Sony PlayStation 3 ECDSA random number reuse

The Sony PlayStation 3 (2006) uses Elliptic Curve DSA (ECDSA) to sign executable binaries.

ECDSA takes a private key \(d_A\) and a random number \(k\) with public parameters \(G\), \(n\) and public key \(Q_A = d_A G\), and computes the signature \(r,s\) on hash \(z\) as:

\[ \begin{align} r &= (kG)_x \\ s &= \frac{z + rd_A}{k} \end{align} \]

It is imperative that a random \(k\) is used for every signature. However, the PlayStation 3 uses the same value of \(k\) for each signature. Therefore:

\[ \begin{align} k &= \frac{z + rd_A}{s} \end{align} \]

will be a constant for every signature, and so will \(r = (kG)_x\).

Therefore, obtaining signatures \(s_1\) and \(s_2\) for different messages hashes \(z_1\) and \(z_2\), we observe that:

\[ \begin{align} \frac{z_1 + rd_A}{s_1} &= \frac{z_2 + rd_A}{s_2} \\ \frac{rd_A}{s_1} - \frac{rd_A}{s_2} &= \frac{z_2}{s_2} - \frac{z_1}{s_1} \\ d_A &= \frac{\frac{z_2}{s_2} - \frac{z_1}{s_1}}{\frac{r}{s_1} - \frac{r}{s_2}} \end{align} \]

Oops, private key!

Nintendo Wii strncmp

The Nintendo Wii (2006) uses the RSA signature scheme with SHA-1 in a number of places, including to protect its boot images.

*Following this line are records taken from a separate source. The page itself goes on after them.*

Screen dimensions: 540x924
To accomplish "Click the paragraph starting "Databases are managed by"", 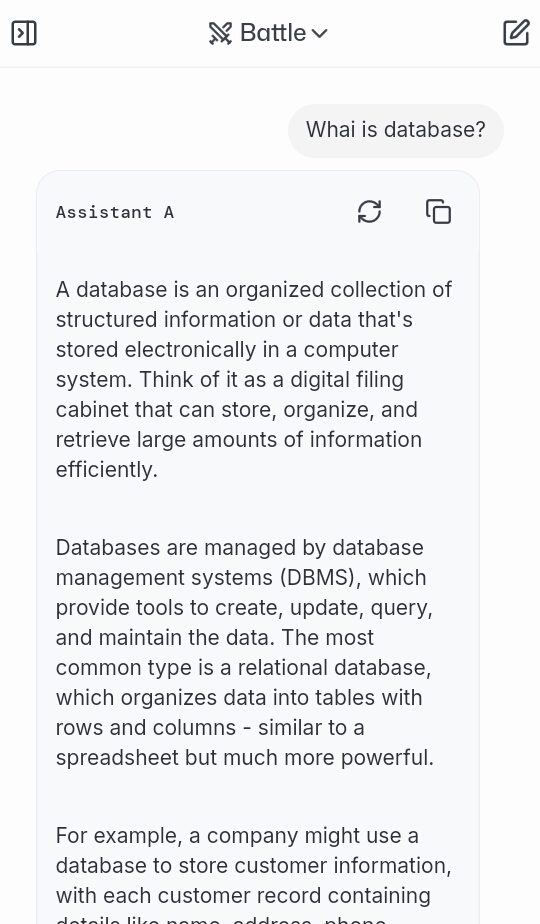I will [245, 652].
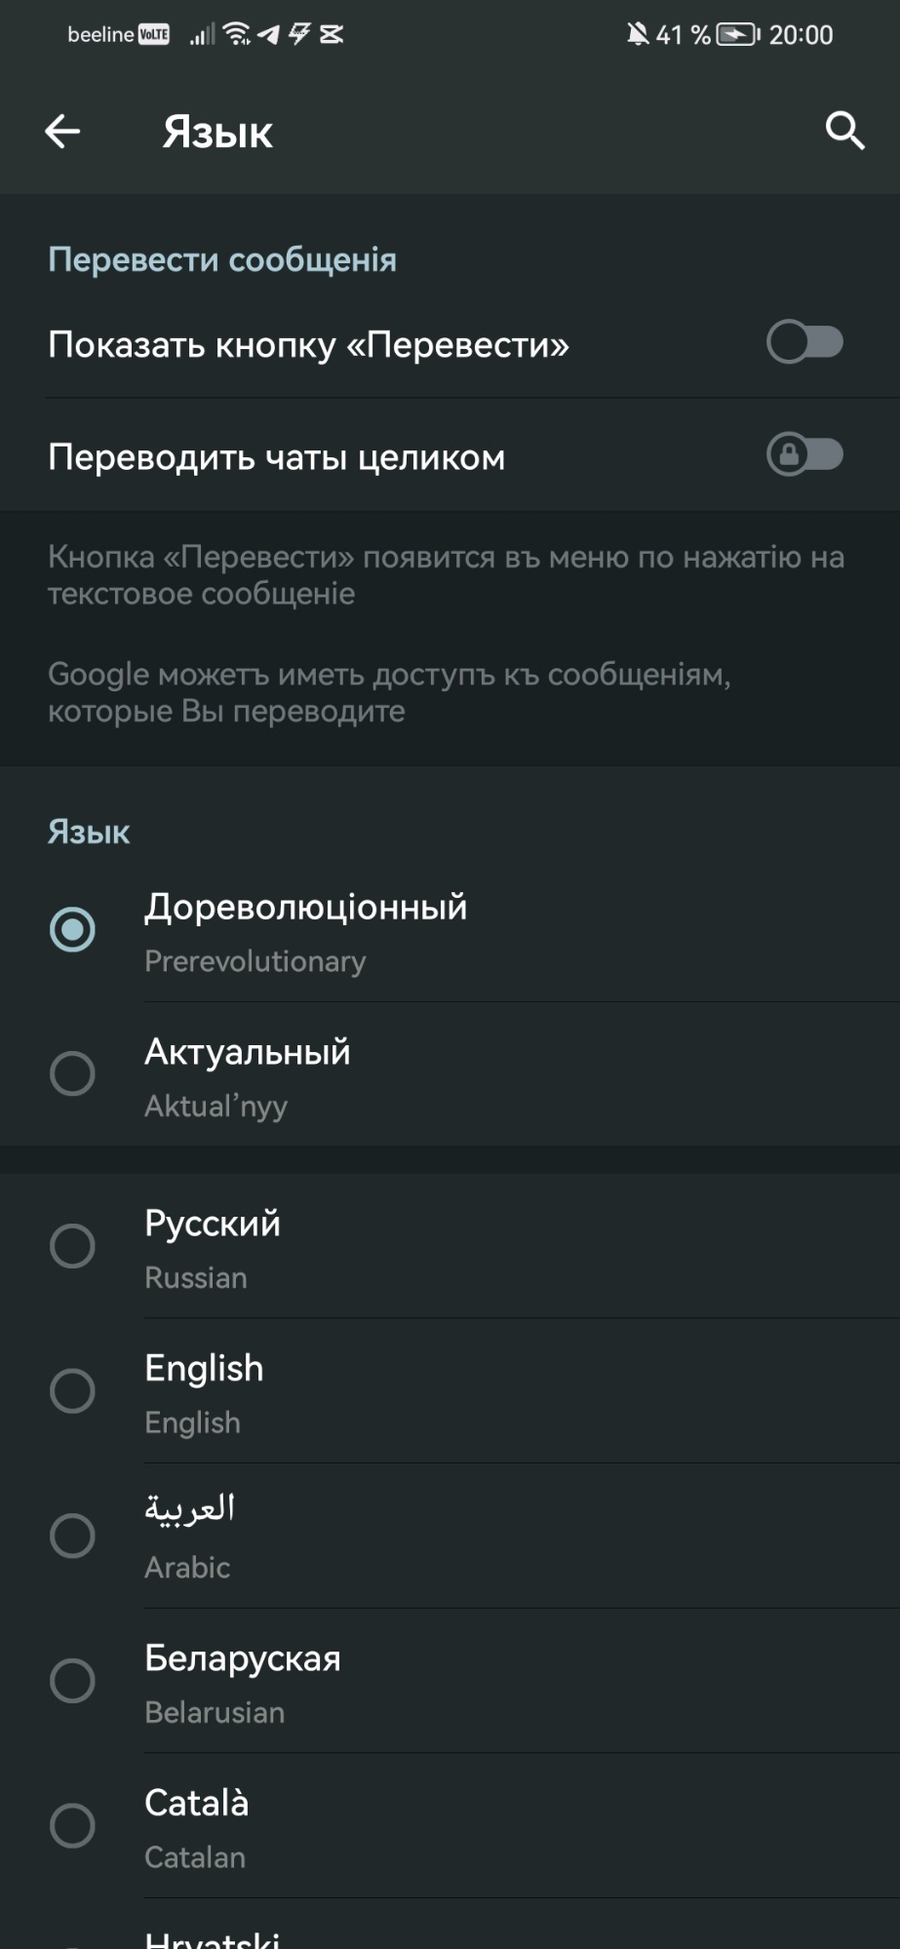Select the Дореволюціонный radio button
This screenshot has width=900, height=1949.
[73, 929]
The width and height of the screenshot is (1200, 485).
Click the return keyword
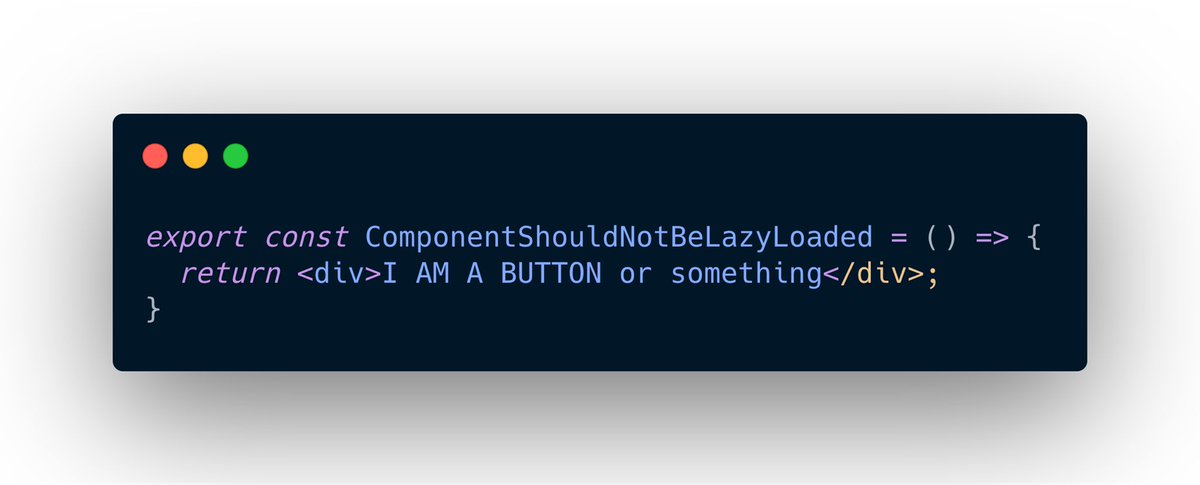pos(230,274)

However, firstly, the Wii discards the bytes used to pad the SHA-1 hash for signing and compares only the hash. Secondly, when comparing the signed SHA-1 hash with the hash of the payload, the Wii uses strncmp, which is a string comparison function.

Even though strncmp accepts a length parameter n, strncmp will compare only up to n bytes of its input strings, and being a string compare function, will return early if it encounters a null byte in either string.

It is a property of RSA that a zero byte in the hash results in a zero byte in the signature, so an all-zero RSA signature will equate to an all-zero SHA-1 hash. And by producing a payload with a SHA-1 hash that begins with a null byte, strncmp will compare only this single byte and report that the two hashes are equal.